PAGE TEXT Start Marker

When you said you needed some honest opinions, OP, did you mean honest opinions from parents of teenage girls who agreed with you?

lauzb · 07/07/2011 16:30

My mum used to take my paper round money and ration it out when she approved of our purchases - so on the money thing, I do think YABU - as long as she is clear that she won't be getting more spends while on her many other trips this year

The lunch thing you're totally in the right though - you wouldn't give a tantruming toddler a treat, so why would you a teenager who's acting like one?! Yes, she babysat, but am I right in thinking you didn't say anything about lunch till afterwards, so it's not like she was only babysitting for the lunch, she was doing you, her mum, a favour.

CrapolaDeVille · 07/07/2011 16:30

I imagine she loves clothes and needed some, although why you aren't providing all of her clothes I've no idea. I can't imagine my parents expecting me to buy my own clothes at fifteen.....unless I had a sizable pocket money.

diddl · 07/07/2011 16:34

"although why you aren't providing all of her clothes I've no idea."

We don´t provide all of our teenage daughters.

There are things she needs & things she wants!

She buys what she wants from her pocket money.

She costs so much more than her teenage brother!

PAGE TEXT End Marker
LISTED RECORDS Start Marker

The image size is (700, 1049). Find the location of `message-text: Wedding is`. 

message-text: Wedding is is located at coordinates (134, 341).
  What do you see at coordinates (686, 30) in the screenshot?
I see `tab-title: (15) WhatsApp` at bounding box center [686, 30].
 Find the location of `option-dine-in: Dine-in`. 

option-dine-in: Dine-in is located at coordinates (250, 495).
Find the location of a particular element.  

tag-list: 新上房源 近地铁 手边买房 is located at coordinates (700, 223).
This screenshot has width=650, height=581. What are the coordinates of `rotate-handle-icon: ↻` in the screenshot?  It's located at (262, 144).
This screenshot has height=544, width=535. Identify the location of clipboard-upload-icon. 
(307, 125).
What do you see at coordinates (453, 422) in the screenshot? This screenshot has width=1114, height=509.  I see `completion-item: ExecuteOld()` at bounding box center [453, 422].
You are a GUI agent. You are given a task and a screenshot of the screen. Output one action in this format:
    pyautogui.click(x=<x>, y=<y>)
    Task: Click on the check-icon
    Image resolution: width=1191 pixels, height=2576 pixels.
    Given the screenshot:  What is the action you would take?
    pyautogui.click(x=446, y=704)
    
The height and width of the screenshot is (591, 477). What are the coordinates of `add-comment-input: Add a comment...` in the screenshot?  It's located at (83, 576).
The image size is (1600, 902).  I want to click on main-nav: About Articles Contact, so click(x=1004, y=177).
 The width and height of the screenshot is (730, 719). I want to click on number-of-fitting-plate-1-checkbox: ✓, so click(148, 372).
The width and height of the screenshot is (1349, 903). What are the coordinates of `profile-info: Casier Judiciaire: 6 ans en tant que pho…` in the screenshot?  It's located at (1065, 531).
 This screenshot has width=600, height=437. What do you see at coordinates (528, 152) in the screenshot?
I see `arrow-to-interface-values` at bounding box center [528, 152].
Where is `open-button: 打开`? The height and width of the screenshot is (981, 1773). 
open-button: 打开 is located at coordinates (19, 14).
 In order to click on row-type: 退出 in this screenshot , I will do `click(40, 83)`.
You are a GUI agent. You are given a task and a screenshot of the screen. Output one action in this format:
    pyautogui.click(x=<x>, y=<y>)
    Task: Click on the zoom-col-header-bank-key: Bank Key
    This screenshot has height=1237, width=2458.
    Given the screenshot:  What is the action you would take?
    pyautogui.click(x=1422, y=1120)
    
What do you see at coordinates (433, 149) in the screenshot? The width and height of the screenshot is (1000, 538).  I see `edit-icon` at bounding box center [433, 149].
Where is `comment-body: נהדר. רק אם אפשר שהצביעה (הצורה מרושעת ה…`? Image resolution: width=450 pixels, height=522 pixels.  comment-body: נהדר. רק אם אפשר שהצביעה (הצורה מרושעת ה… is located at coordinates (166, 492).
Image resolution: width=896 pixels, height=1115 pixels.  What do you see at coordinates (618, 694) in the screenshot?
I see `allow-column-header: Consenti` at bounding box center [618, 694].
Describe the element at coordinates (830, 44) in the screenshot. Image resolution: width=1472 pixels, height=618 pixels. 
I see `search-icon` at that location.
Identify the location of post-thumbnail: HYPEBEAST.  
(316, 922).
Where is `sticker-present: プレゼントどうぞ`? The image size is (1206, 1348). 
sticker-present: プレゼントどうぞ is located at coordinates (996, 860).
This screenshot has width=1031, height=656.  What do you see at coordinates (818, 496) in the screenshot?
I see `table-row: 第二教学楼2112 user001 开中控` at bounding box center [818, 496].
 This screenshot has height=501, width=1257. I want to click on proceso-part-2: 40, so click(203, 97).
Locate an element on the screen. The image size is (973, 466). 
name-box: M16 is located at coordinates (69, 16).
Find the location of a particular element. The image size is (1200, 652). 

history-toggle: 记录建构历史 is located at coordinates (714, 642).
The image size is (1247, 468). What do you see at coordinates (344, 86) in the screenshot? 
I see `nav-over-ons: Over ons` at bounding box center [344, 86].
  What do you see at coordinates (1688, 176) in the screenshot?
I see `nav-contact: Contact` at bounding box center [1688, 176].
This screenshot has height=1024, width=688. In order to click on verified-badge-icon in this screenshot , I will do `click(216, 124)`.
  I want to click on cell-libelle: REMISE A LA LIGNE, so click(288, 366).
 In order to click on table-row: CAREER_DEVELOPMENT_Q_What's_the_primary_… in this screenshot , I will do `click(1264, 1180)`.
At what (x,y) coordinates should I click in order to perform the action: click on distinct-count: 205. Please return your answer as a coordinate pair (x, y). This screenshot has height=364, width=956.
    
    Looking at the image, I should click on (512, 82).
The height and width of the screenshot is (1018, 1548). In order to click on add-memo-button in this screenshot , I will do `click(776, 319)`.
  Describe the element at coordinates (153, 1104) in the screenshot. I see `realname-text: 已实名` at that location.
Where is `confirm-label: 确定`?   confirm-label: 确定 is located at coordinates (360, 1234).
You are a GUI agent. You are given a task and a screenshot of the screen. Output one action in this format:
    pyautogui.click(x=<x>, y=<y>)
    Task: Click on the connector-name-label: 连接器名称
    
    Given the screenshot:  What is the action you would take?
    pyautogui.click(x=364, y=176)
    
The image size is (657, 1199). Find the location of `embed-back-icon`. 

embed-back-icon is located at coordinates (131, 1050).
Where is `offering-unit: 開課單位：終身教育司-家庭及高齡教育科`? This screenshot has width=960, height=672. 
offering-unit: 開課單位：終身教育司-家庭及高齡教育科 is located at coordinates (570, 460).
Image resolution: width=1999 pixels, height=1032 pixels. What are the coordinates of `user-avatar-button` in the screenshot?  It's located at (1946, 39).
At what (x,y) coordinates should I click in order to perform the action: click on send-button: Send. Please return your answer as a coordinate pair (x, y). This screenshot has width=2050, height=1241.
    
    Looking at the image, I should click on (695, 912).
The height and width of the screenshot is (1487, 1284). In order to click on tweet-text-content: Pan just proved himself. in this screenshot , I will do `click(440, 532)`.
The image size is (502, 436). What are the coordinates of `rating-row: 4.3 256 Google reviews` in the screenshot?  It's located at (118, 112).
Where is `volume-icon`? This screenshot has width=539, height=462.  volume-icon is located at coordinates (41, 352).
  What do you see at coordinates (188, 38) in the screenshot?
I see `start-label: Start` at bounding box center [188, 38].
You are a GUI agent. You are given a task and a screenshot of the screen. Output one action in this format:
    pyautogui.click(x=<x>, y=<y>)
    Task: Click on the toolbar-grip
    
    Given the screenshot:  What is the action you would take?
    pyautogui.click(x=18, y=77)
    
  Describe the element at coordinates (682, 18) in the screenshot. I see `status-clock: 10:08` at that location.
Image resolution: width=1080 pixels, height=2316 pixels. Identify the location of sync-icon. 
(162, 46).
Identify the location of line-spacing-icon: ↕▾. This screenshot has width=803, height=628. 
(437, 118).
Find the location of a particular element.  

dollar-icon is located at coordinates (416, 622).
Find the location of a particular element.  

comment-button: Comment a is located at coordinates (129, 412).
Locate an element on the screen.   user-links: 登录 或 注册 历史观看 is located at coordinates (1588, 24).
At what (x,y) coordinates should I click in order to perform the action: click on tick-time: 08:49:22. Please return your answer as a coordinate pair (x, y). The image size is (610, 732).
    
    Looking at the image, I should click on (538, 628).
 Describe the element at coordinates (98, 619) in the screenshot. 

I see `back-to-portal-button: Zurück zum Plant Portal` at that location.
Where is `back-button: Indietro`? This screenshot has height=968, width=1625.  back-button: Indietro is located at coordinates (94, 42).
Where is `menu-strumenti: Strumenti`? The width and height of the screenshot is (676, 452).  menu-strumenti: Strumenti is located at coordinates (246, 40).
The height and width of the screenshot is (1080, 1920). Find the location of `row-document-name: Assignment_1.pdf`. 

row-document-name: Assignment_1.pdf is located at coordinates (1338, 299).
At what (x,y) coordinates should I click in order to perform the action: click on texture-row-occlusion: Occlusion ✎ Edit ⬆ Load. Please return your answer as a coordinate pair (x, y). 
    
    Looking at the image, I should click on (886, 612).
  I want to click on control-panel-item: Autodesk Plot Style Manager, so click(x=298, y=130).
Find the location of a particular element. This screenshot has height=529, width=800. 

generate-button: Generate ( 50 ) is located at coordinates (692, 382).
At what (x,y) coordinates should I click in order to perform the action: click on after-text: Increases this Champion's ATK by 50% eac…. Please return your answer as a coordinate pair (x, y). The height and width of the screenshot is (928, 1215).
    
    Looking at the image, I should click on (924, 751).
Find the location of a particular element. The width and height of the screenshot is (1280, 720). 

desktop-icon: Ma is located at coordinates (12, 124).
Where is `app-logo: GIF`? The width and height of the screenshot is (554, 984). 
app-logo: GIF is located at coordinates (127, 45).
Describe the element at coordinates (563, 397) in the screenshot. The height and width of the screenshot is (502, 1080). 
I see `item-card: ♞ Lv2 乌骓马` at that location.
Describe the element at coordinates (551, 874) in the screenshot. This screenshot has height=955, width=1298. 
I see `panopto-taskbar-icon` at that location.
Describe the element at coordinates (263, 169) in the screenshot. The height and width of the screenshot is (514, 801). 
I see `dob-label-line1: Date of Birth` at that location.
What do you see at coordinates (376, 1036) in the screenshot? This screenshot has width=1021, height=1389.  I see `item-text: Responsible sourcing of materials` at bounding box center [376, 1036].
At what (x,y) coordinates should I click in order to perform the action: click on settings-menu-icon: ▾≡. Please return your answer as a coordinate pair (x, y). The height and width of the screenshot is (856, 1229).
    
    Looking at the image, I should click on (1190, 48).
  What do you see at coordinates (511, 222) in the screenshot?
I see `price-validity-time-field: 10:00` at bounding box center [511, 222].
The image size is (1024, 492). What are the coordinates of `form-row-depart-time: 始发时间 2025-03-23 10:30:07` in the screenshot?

LISTED RECORDS End Marker

_WHAT YOU WILL DO_.
[1] According to the forum thread, what did lauzb's mum do with the paper round money?
[2] Please reproduce the part of the forum thread that opens with the words containing "My mum used" and closes with "mum, a favour.".
The entries are separate from the forum thread and have no connection to it.

_ANSWER SECTION_.
[1] She took it and rationed it out when she approved of the purchases.

[2]
My mum used to take my paper round money and ration it out when she approved of our purchases - so on the money thing, I do think YABU - as long as she is clear that she won't be getting more spends while on her many other trips this year

The lunch thing you're totally in the right though - you wouldn't give a tantruming toddler a treat, so why would you a teenager who's acting like one?! Yes, she babysat, but am I right in thinking you didn't say anything about lunch till afterwards, so it's not like she was only babysitting for the lunch, she was doing you, her mum, a favour.